Como se faz o diagnóstico das incontinências?
A história
clínica médica é fundamental. O seu médico procurará
identificar o tipo e a gravidade da incontinência pelos
sintomas apresentados. São investigados os antecedentes
causais relevantes e o impacto da doença na qualidade de
vida da doente.
É igualmente importante a observação geral da doente e
particularmente o exame ginecológico.
Os exames
pedidos para esclarecimento do quadro clínico dependem muito
dos dados colhidos na entrevista clínica e na observação.
O estudo mais
relevante para avaliar a incontinência é um conjunto de
exames, globalmente denominado Estudo Urodinâmico –
Este estudo realiza-se com a introdução de um catéter de
pequeno calibre na bexiga. Este permite introduzir água para
encher a bexiga e por outro lado, simultaneamente, medir a
variação das pressões no seu interior. Um outro aparelho
associado mede o fluxo urinário. Há vários testes que se
podem fazer com este sistema. Serão seleccionados os que
forem relevantes para esclarecer o conjunto de queixas das
doentes. Há outras observações que não sendo formalmente
parte do estudo urodinâmico são tão informativas e
complementares ao mesmo que também se podem considerar como
uma extensão do Estudo Urodinâmico. São o Diário Miccional,
que é apenas o registo do número e volume das micções (e
eventualmente o horário das perdas), a medição ecográfica do
resíduo após a micção e o “Pad Test” (Teste dos pensos” que
avalia objectivamente a gravidade da incontinência pela
medição do peso da urina nos pensos usados.
Outros exames
servem para fazer diagnósticos diferenciais, isto é
diagnosticar doenças associadas ou que se apresentem com o
sintoma, incontinência urinária. São análises com
urinocultura (colheita de urina asséptica para diagnóstico
de infecções), ecografias do aparelho urinário, endoscopias
para observar o interior da bexiga, TAC, Urografia...

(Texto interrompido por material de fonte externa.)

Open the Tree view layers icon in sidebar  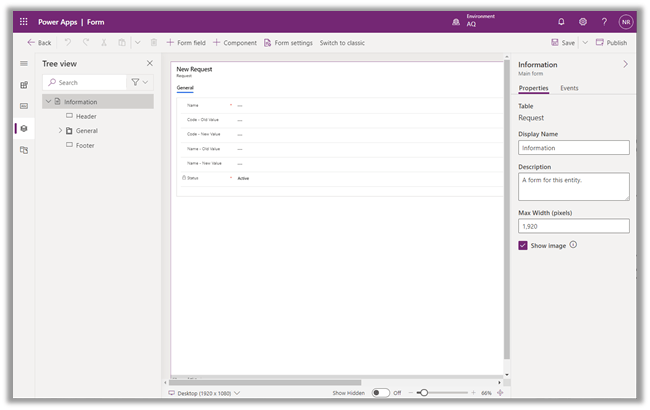(24, 128)
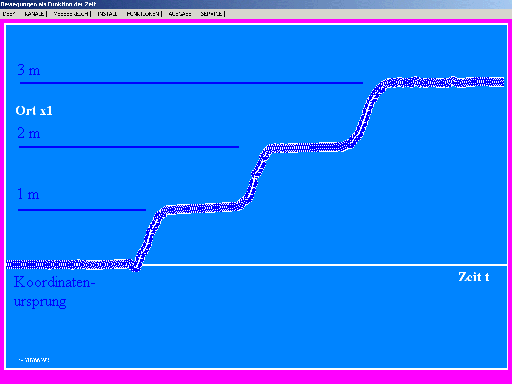
Task: Click the horizontal 1 m reference line
Action: coord(82,210)
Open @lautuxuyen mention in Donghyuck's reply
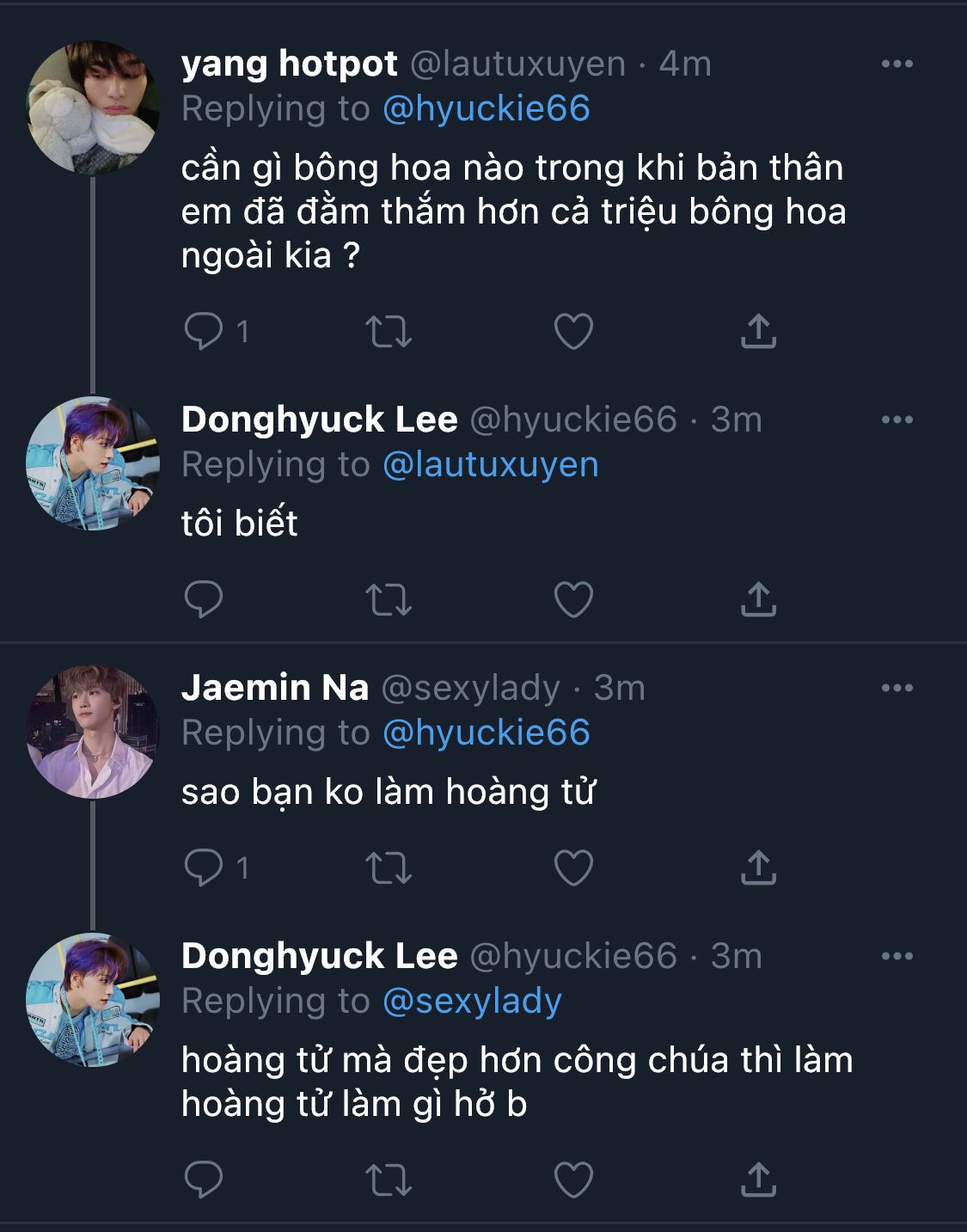Viewport: 967px width, 1232px height. click(x=490, y=464)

Que tratamentos existem para a incontinência?
O tratamento da
incontinência urinária da mulher é possível em todos os
grupos etários e é curável frequentemente.
Factores
potencialmente reversíveis para o desencadear da
incontinência devem ser modificados.
Na incontinência
urinária de esforço, sobretudo na ligeira, pode-se optar
inicialmente por tratamento com exercícios que fortaleçam os
músculos pélvicos. Os exercícios podem ser realizados pela
própria doente ou com auxílio de fisioterapeutas e de
técnicas específicas como biofeedback e electroestimulação.

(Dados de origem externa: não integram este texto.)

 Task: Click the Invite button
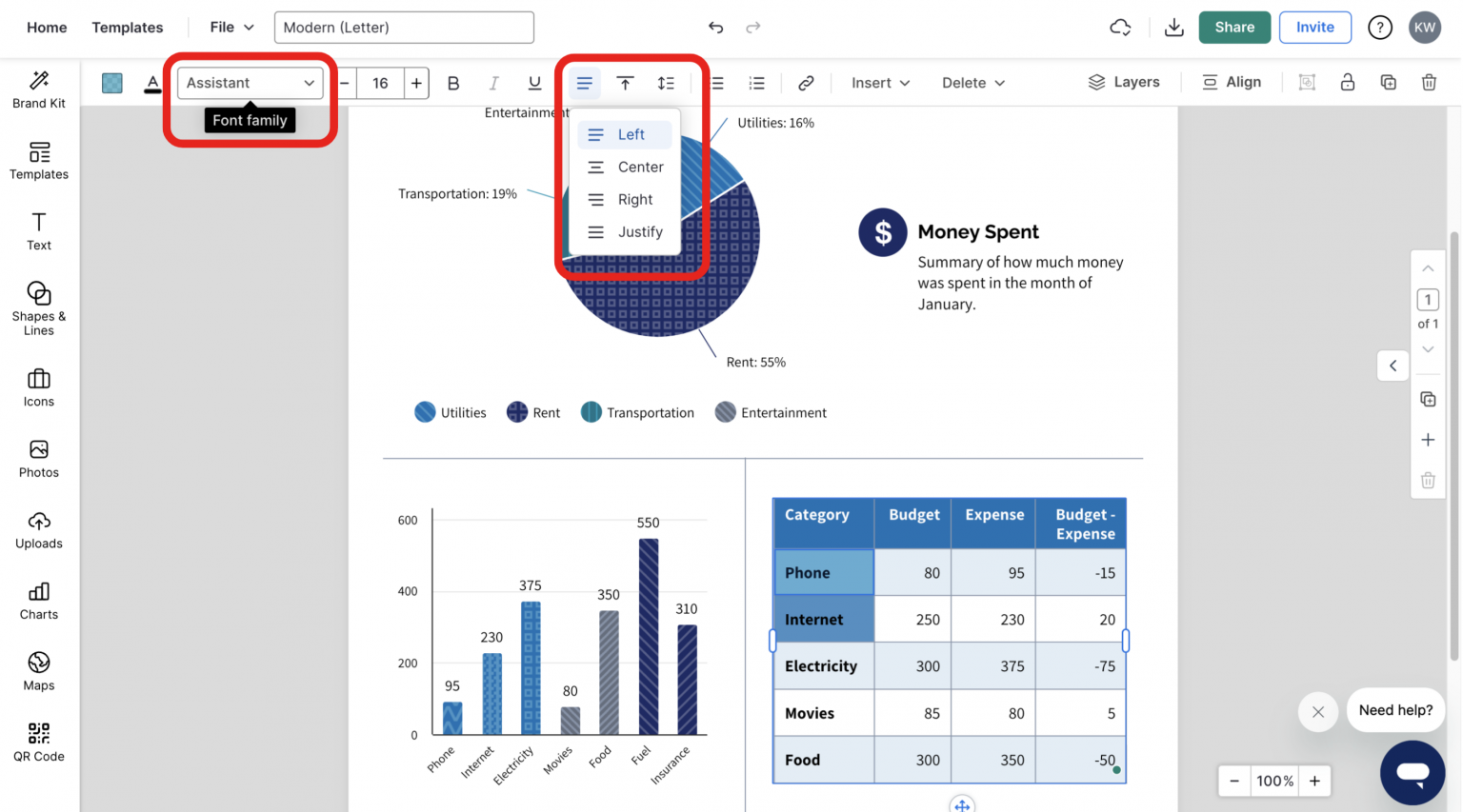1314,28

A utilização de medicamentos na incontinência urinária de
esforço tem actualmente eficácia limitada.
Na incontinência
por urgência também estão indicadas algumas alterações do
estilo de vida como micção cronometrada e controle da
ingestão de líquidos. Existem também técnicas de
reabilitação do pavimento pélvico que podem contribuir para
a melhoria dos sintomas. No entanto é o tratamento
medicamentoso que permite com maior eficácia uma melhoria
clínica.
A cirurgia tem
um papel muito importante não apenas pela sua elevada
eficácia mas também pela sua simplicidade de execução com
mínimos efeitos indesejáveis para o doente. As técnicas
cirúrgicas de eleição actualmente passam pela colocação de
fitas de material sintético (existem inúmeros tipos no
mercado), sob a uretra, por meio de uma abordagem vaginal,
com uma pequena incisão de um a dois centímetros. A
intervenção é habitualmente feita sob anestesia
loco-regional, embora algumas técnicas se possam fazer
apenas com anestesia local. A intervenção dura poucos
minutos. O internamento é geralmente de um dia embora se
possa fazer em ambulatório, também. A recuperação é rápida,
em poucos dias a doente pode voltar à actividade normal.
Tem uma alta
taxa de sucesso, acima de 90% e ao contrário das técnicas
clássicas com cirurgia aberta, a taxa de recidivas é
extremamente baixa. É uma cirurgia muito segura e a taxa de
complicações é baixa. As mais frequentes são a
hipercorrecção, que obriga à secção da fita (geralmente com
manutenção da continência), a exteriorização para a vagina
ou a migração para o interior da uretra, o que requer a
extracção da fita, no todo ou em parte. São raras, a
hemorragia grave e as infecções da prótese.